Siegel’s book preaches that the stock market is always a buy, no matter what valuations are, and that a 7 percent real rate of return is a birthright for stock investors, no matter if the market is extremely cheap or ridiculously expensive. This is true if your time horizon is 30 years or if you plan to live forever. It is also true if you can tolerate seeing your portfolio go nowhere for a decade or longer. Unfortunately, most of us don’t have that idealized time horizon. We need to pay for our children’s educations, weddings, boats and other things. I don’t know anyone who has the patience to see a portfolio of stocks do nothing for decades.

That is why Siegel’s book should only be read alongside the following antidote:Unexpected Returns: Understanding Secular Stock Market Cycles,这是Ed Easterling的真正相同的书籍。与Siegel不同,Easterling表明,即使股票对(真的,真的)长期跑步是一个巨大的投资,他们的返回是不安全的时期。Easterling呼叫这些时期熊市。我称他们的范围限制,或横向,市场,这只是语义中的差异。那些熊(侧身)市场发生在世俗的牛市之后。

What is the appropriate way to look at risk? I suggest two books by Nassim Nicholas Taleb:被随机性所迷惑:生活机会和市场的隐藏作用黑天鹅: The Impact of the Highly Improbable。这些书籍解决与罕见事件相关的风险。

被随机性所迷惑is my favorite nonfiction book, period. I’ve read it at least five times. This book turns upside down the way we are taught to look at risk. Taleb rebels against the current Establishment of finance, which measures risk with elegant formulas that receive Nobel Prizes but lack common sense.

塔利布解释说,任何专注于过去的观察和解雇了围绕过去发生的事情的成果。了解随机性如何工作的一种方法是通过研究替代历史路径,这需要更多仅关注过去发生的事情。观察到的历史实际上只是许多可能的结果之一。一个人应该专注于可能发生的事情,可能存在的替代路径是什么。随着这个增加的洞察力,我们可以预测并准备将来可能发生的事情。

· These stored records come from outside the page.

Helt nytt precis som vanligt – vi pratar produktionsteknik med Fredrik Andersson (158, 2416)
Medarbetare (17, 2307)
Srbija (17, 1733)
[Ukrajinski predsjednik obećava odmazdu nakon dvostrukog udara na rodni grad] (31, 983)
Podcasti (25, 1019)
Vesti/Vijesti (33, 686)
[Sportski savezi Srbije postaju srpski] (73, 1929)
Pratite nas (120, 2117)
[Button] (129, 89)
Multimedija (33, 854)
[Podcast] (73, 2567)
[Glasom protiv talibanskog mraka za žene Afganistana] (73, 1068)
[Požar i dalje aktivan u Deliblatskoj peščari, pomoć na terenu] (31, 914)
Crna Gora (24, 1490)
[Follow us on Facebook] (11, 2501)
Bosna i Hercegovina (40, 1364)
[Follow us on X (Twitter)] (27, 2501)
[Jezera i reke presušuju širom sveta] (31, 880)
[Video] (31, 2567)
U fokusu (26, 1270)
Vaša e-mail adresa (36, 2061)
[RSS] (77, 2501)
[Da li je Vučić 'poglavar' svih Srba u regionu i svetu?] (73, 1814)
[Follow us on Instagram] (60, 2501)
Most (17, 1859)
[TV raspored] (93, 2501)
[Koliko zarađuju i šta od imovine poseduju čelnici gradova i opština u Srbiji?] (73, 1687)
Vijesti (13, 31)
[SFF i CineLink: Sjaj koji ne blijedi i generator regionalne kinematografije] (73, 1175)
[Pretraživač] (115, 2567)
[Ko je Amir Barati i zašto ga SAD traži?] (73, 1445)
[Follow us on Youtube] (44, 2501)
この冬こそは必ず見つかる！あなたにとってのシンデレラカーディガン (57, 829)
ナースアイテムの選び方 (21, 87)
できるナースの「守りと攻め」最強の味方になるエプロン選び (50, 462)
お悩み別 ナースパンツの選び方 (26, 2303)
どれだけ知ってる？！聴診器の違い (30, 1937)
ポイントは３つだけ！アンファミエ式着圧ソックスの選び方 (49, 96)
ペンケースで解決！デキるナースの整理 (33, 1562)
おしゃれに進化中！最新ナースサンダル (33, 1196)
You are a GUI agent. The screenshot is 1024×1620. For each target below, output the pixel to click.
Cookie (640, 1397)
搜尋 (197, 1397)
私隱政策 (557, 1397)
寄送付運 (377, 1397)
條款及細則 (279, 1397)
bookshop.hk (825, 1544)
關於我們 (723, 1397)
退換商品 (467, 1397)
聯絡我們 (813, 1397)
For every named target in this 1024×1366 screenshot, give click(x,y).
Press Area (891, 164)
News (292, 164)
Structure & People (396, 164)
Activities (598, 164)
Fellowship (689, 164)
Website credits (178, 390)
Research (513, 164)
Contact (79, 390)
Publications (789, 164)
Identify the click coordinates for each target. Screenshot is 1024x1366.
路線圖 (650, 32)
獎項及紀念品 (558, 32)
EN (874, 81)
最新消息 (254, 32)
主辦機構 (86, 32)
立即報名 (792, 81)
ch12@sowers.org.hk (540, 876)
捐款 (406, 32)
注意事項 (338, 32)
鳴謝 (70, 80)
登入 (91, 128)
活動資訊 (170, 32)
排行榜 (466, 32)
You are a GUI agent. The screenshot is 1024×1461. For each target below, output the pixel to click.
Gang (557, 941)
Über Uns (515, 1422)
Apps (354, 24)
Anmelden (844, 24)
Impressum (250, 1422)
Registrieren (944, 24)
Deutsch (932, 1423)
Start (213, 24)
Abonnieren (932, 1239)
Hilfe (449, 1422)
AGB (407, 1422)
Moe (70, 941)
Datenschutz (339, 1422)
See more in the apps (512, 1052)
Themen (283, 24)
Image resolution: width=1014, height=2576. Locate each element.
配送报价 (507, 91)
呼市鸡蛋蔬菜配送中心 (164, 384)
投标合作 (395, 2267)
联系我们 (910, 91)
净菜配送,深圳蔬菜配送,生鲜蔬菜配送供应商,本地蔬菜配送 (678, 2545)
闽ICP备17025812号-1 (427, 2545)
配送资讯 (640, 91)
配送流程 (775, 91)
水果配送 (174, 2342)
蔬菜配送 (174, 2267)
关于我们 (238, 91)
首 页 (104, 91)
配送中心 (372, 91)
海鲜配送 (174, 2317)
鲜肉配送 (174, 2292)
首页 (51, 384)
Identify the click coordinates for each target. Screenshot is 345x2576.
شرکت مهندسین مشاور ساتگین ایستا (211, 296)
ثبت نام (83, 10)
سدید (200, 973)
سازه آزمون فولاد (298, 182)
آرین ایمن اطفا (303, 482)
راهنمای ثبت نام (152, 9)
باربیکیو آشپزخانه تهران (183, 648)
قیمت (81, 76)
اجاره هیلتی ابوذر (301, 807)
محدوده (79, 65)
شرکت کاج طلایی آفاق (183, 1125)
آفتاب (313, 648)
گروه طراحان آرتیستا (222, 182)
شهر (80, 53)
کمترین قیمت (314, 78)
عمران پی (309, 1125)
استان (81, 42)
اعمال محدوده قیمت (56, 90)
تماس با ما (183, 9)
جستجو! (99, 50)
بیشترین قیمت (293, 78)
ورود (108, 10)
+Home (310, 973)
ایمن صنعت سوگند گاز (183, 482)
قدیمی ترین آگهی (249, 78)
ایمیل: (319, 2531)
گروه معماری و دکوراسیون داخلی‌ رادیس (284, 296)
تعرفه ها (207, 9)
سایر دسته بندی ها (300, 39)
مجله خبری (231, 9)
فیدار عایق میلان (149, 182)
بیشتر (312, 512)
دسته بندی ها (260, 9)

黑天鹅是一个后续行动被随机性所迷惑。Taleb takes a lot of the concepts discussed in the earlier book and explains them in greater detail, providing new and unexpected insights. I have to warn you that黑天鹅不是一个简单的阅读。每页有更多的见解而不是大多数书籍,但这不是一个读的海滩。如果您正在寻找Cliffsnotes版本,请查看本次2008年讲座的讲座,即Taleb在旧金山漫长的旧基金会,他涵盖了两本书中描述的主要概念。

In the second edition of黑天鹅, Taleb added a section that talks about how Mother Nature deals with black swans through redundancy. One way to avoid catastrophic failure is by having spare parts: We get two lungs, two eyes and two kidneys, and each has more capacity than we ordinarily need. Taleb writes,

一个经济学家会发现维持两种肺部和两个肾脏的效率低下:考虑将这些重物在大草原上运送的成本......此外,考虑我们对经济学家提供母亲的母亲,它会免除个体肾脏:自从we don’t need them all the time, it would be more “efficient” if we sold ours and used a central kidney on a time-sharing basis.

This reconfirms why I’d like to own stocks with “suboptimized,” debt-light (cash rich) balance sheets. Or, as Taleb eloquently puts it, “Debt implies a strong statement about the future and a high degree of reliance on forecasts.”